De repente todo está bien, normal, pero sucede algo que nos conmueve, y cambia el rumbo de nuestras vidas. Cuando finalmente me entró en la cabeza de qué se trataba, pensé en la abuela, y creí que era ella quien había fallecido. La angustia era espantosa mientras corríamos con todas nuestras fuerzas. El pueblo, la iglesia, los tejados, me parecieron demasiado distantes, que nunca íbamos a llegar. Mientras tanto las campanas seguían tañendo, lentas, monótonas, contundentes. Su sonido vibraba dentro de mi cuerpo. "Diosito, Diosito", nunca recé con piedad y fervor más ardientes: "Haz que la abuelita no se haya muerto, por favor. Que no sea ella." Finalmente llegamos a la Puerta Verde y, sin decirnos nada, cada cual corrimos a nuestra casa.
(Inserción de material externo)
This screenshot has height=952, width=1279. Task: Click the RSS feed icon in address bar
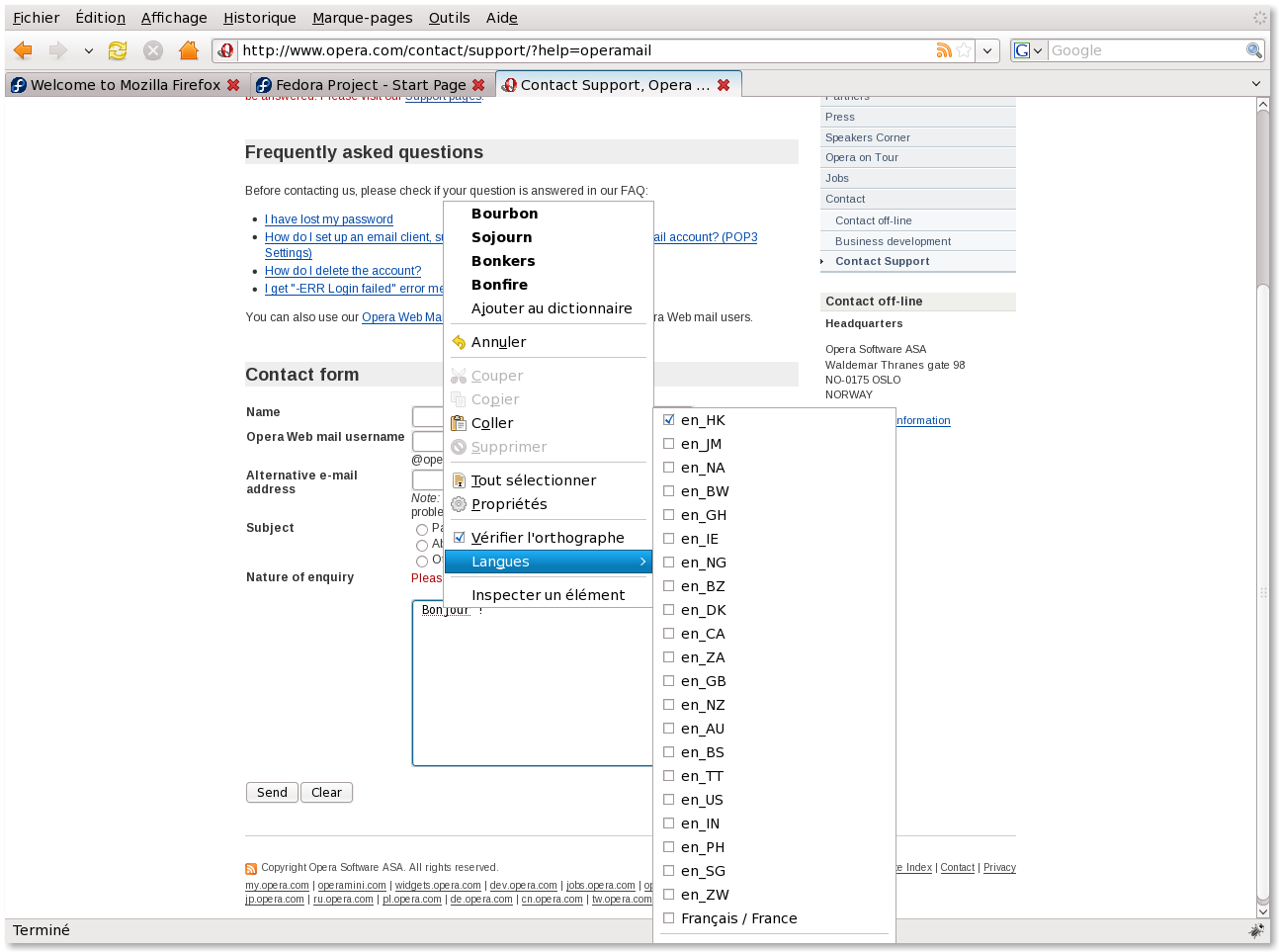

Cuando di la vuelta en la calle y entré al portal, mi temor aumentó al encontrarme con muchas gentes adentro, harto excitadas. Se oían "me c...", en Dios, la hostia, el copón.... dichas a gritos en un tono verdaderamente encabronado. Mi tío era entonces alcalde.
- ¡Te digo que se entierra en el camposanto!
- ¡Que no, que el gitano se ha suici ... !
- ¡Abuela, abuela! ¿Dónde está la abuela?
- A ver, ¡saquen a este crío!
- ¡Abuela, ¿dónde estás?
Hubo un instante en que todos se callaron y me miraron. Entré a la cocina y vi a la abuela sentada, como siempre, al lado del hogar, preocupada. Antes de que diera otro paso, mi tía, como es su costumbre, resolvió el problema de mi presencia en el mundo de los adultos de inmediato. Me entregó un chorizo envuelto en un trozo de pan, me tomó del brazo, y me sacó a la calle.
- ¡Anda a jugar por ahí!
- Oye tía, ¿quién se murió?
- Naaa hombre, nada, vete a jugar.
Bajé por la calle donde vivía el Goyo, pasé por la fuente, por el juego de pelota, seguí por la Avenida de los Americanos, caminé un poco por el río Manzano, y disfruté la merienda deseando que se acercara mi amiga. Debajo del puentecillo las campanas continuaban escuchándose lentas, monótonas, contundentes.